Infinitely Losing My Edge
Yeah, I'm losing my edge.
I'm losing my edge.
The kids are coming up from behind.
I'm losing my edge.
I'm losing my edge to the kids from Nepal and from Mexico City.
But I was there.
I was there in 1983.
I was there at the first Bronski Beat show in Brixton.
I'm losing my edge.
I'm losing my edge to the kids whose footsteps I hear when they get on the decks.
I'm losing my edge to the internet seekers who can tell me every member of every good group from 1967 to 1972.
I'm losing my edge.
To all the kids in Sao Paulo and Stockholm.
I'm losing my edge to the art-school Woodstock kids in little jackets and borrowed nostalgia for the unremembered nineties.
I'm losing my edge.
I'm losing my edge.
I can hear the footsteps every night on the decks.
But I was there.
I was there in 1983 at the first Bronski Beat practice in a loft in Brixton.
I was working on the chamberlin sounds with much patience.
I was there when David Bowie started up his first band.
I told him, "Don't do it that way. You'll never make a dime."
I was there.
I was the first guy playing Marmalade to the disco kids.

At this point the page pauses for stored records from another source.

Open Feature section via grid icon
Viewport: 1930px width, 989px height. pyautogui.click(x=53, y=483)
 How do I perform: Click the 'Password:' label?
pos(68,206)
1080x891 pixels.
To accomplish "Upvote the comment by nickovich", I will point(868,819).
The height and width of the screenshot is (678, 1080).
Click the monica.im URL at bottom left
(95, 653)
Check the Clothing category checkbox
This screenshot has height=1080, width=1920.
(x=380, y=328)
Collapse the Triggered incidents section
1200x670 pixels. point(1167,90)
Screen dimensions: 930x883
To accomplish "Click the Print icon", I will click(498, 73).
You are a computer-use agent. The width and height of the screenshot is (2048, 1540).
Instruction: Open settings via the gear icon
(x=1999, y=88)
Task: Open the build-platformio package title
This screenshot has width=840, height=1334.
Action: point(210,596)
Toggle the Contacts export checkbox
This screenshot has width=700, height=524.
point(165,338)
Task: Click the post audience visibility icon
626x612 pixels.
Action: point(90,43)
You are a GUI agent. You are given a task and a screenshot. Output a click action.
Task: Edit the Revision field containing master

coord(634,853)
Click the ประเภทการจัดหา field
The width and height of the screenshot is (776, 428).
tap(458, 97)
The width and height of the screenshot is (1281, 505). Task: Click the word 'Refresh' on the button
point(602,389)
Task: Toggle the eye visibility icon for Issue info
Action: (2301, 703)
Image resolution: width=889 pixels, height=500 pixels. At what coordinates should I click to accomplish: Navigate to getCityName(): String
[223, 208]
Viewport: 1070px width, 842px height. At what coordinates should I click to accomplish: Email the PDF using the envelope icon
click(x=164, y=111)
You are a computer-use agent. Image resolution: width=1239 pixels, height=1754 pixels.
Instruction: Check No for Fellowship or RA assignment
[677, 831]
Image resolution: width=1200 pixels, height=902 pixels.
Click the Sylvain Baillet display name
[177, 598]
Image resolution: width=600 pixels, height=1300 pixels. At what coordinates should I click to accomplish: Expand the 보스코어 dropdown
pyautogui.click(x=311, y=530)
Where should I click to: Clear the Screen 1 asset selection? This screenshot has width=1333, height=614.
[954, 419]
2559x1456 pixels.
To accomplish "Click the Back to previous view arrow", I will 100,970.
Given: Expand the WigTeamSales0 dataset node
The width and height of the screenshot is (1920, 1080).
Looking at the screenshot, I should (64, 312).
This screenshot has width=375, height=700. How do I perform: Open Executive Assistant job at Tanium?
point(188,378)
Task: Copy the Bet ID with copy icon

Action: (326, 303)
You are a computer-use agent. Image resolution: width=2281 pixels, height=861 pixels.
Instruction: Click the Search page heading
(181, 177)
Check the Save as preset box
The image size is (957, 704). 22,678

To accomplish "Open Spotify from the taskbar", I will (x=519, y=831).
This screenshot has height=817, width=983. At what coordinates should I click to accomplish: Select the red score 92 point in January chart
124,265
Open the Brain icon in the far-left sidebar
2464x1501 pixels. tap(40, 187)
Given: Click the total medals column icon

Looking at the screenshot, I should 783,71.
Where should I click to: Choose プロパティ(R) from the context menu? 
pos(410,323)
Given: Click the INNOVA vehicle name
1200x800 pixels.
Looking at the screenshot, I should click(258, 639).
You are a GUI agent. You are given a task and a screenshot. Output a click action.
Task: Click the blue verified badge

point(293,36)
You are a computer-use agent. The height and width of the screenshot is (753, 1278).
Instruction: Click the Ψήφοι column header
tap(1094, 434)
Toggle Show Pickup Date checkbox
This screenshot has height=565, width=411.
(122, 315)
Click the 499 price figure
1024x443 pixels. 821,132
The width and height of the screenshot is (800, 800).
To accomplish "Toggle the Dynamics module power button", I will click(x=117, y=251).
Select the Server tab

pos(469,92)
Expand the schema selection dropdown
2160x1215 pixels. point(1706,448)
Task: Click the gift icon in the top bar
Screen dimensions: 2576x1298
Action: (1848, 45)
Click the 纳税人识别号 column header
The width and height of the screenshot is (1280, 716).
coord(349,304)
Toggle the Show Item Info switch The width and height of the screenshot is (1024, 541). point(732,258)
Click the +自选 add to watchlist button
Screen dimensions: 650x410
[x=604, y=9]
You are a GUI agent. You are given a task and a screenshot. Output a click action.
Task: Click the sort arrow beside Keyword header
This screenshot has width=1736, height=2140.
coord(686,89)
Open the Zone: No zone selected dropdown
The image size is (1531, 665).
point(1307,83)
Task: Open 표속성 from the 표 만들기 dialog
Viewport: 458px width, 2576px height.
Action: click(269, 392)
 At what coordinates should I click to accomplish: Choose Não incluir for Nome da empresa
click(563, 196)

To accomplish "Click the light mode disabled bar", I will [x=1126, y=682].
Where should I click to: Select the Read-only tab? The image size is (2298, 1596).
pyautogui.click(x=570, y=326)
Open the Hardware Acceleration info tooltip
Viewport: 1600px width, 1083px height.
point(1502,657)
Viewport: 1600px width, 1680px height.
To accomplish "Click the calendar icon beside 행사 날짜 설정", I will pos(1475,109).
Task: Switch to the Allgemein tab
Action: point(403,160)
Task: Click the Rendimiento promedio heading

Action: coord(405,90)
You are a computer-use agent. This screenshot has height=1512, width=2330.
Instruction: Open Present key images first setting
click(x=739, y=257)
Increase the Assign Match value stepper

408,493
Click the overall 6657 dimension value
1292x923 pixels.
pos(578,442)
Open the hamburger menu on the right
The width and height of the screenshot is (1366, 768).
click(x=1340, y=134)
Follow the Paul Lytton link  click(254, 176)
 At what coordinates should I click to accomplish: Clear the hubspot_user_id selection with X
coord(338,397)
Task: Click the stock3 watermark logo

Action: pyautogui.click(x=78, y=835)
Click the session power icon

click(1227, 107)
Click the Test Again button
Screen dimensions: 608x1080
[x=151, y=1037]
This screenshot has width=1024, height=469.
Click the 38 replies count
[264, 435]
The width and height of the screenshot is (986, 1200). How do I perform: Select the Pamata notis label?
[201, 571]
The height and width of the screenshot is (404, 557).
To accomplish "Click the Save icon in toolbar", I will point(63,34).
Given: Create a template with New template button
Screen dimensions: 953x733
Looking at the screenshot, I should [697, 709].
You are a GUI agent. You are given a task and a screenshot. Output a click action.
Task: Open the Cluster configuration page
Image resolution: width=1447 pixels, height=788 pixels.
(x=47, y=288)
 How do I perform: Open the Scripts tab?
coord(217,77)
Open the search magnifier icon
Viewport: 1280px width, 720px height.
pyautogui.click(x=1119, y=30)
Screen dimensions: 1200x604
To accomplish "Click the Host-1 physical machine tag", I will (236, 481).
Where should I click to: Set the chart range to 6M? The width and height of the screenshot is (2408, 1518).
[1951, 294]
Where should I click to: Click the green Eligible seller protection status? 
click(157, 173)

I played it at the Astoria.
Everybody thought I was crazy.
We all know.
I was there.
I was there.
I've never been wrong.
But I'm losing my edge to better-looking people with better ideas and more talent.
And they're actually really, really nice.
I'm losing my edge.
I heard you have a compilation of every good song ever done by anybody.
Every great song by H. Thieme. All the underground hits.
All Absolute Body Control tracks. I heard you have a vinyl of every The Tremeloes record on German import.
I heard that you have a white label of every seminal rap hit - 1985, '86, '87.
I heard that you have a CD compilation of every good '70s cut and another box set from the '80s.
I hear you're buying an organ and an arpeggiator and are throwing your macbook out the window because you want to make something real. You want to make a Flamin' Groovies record.
I hear that you and your band have sold your clarinet and bought an organ.
I hear that you and your band have sold your organ and bought a clarinet.
I hear everybody that you know is more relevant than everybody that I know.
But have you seen my records?
Pere Ubu,
Nils Olav,
Alison Limerick,
Terrestrial Tones,
Suicide,
Godley & Creme,
Mary Jane Girls,
Motorama,
Major Organ And The Adding Machine,
Gil Scott Heron,
Funkadelic,
Bluetip,
Moebius,
Radiohead,
Jeff Lynne,
The Blues Magoos,
F. McDonald,
Country Teasers,
The Zeros,
The Golliwogs,
Subhumans,
Rapeman,
Wings,
Bill Wells,
Zapp,
Maleditus Sound,
The Slits,
Bad Manners,
Gang of Four,
Surgeon,
The Cowsills,
Con Funk Shun,
Eve St. Jones,
Desert Stars,
Andrew Hill,
Franke,
Tim Buckley,
Marcia Griffiths,
Arcadia,
Iggy Pop,
Junior Murvin,
London Community Gospel Choir,
Barrington Levy,
Siouxsie and the Banshees,
Sun Ra Arkestra,
The Invisible,
Nick Fraelich,
Sex Pistols,
The Raincoats,
Mantronix,
Lebanon Hanover,
John Foxx,
Alton Ellis,
The Last Poets,
Ronnie Foster,
Joensuu 1685,
Agitation Free,
Peter & Gordon,
The Gladiators,
The Seeds,
Rhythim Is Rhythim, Rhythim Is Rhythim, Rhythim Is Rhythim, Rhythim Is Rhythim.
You don't know what you really want.
You don't know what you really want.
You don't know what you really want.
You don't know what you really want.
You don't know what you really want.
You don't know what you really want.
You don't know what you really want.
You don't know what you really want.
You don't know what you really want.
You don't know what you really want.
You don't know what you really want.
You don't know what you really want.
You don't know what you really want.
You don't know what you really want.
You don't know what you really want.